映画音楽専門店というだけで素敵な響きなのに無くなってしまうなんて残念です。それにしてもCDショップの不況は深刻ですね。

僕が住む街にも「すみや」がありましたが、昨年閉店してしまいました・・ここは東京でもなかなか見つからないようなCDがあったりして、センスのいいショップだな、とよく利用していたのでとても残念です。

また、ここもよく利用していた「石丸ソフト・つくば店」が今月いっぱいで閉店・・秋葉原に行けない時はよく利用していたのでこれまたガックリ・・閉店セールをやっているというので先日行ってみましたが、店内の半分くらいの棚がすでにガラーンとしていて、全品50%オフといってもそんな状態ではもはや掘り出し物がある訳でもなく、悲しい気分で店を後にしました。

曲の話じゃなくてスミマセン・・
by いとぞう (2010-03-09 20:46) 

nakamura8cm

いいですよね~達、いやタチ。
このシングル私も持ってます。ジャケも最高です!(ちょっとオサレすぎか)
告白すると、大学時代にヒップホップユニット(笑)をやっていて、この曲をネタにしたことがあります。そのユニットには女性ラッパーがいて、今は私の妻だったりします。てへ。

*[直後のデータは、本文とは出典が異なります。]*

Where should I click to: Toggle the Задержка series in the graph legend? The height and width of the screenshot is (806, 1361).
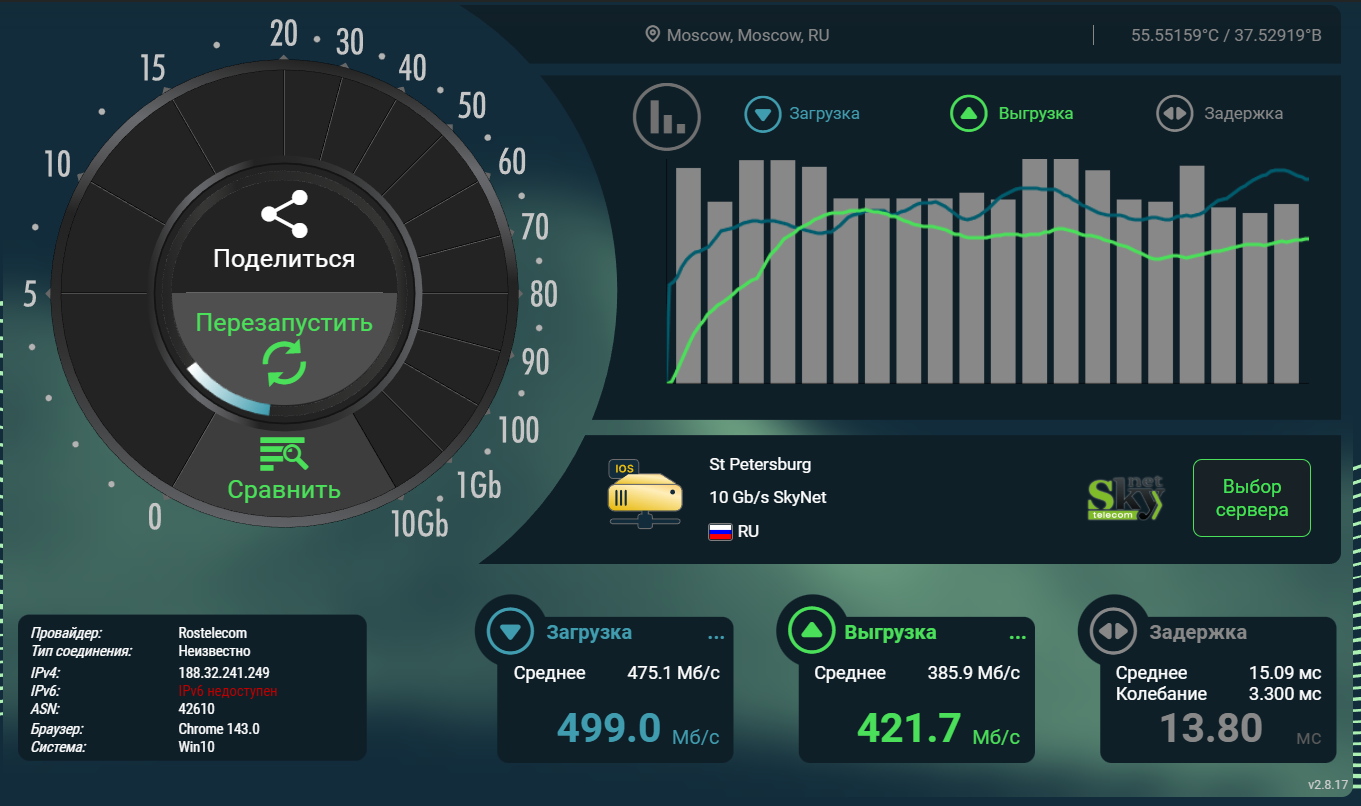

すみや渋谷店閉店ですか。2回ほど行った記憶がありますが、ジャケットを眺めているだけであっという間に一時間くらいたってしまう店でした。
by nakamura8cm (2010-03-10 02:21) 

都市色

>いとぞうさん、こんにちは。
コメントありがとうございます。
ご近所のすみやも石丸も閉店だなんて、残念ですね。
今がCDショップの再編、過渡期なのでしょうか。
高齢化社会及び広い音楽ファン層に訴えかける新しいスタイルのCDショップが今後生まれることを期待したいですね。
by 都市色 (2010-03-10 11:35) 

都市色

>nakamuraさん、こんにちは。
コメントありがとうございます!
タチの音楽をブレイクビーツにしてラップですか!
物凄い学生時代ですねー。
奥さんが元ラッパー、これもスゴい。
体験してみたかったです!
タチならぬ、「達」の方も面白いと評判ですね。
是非聴いてみたいと思います!
by 都市色 (2010-03-10 11:39)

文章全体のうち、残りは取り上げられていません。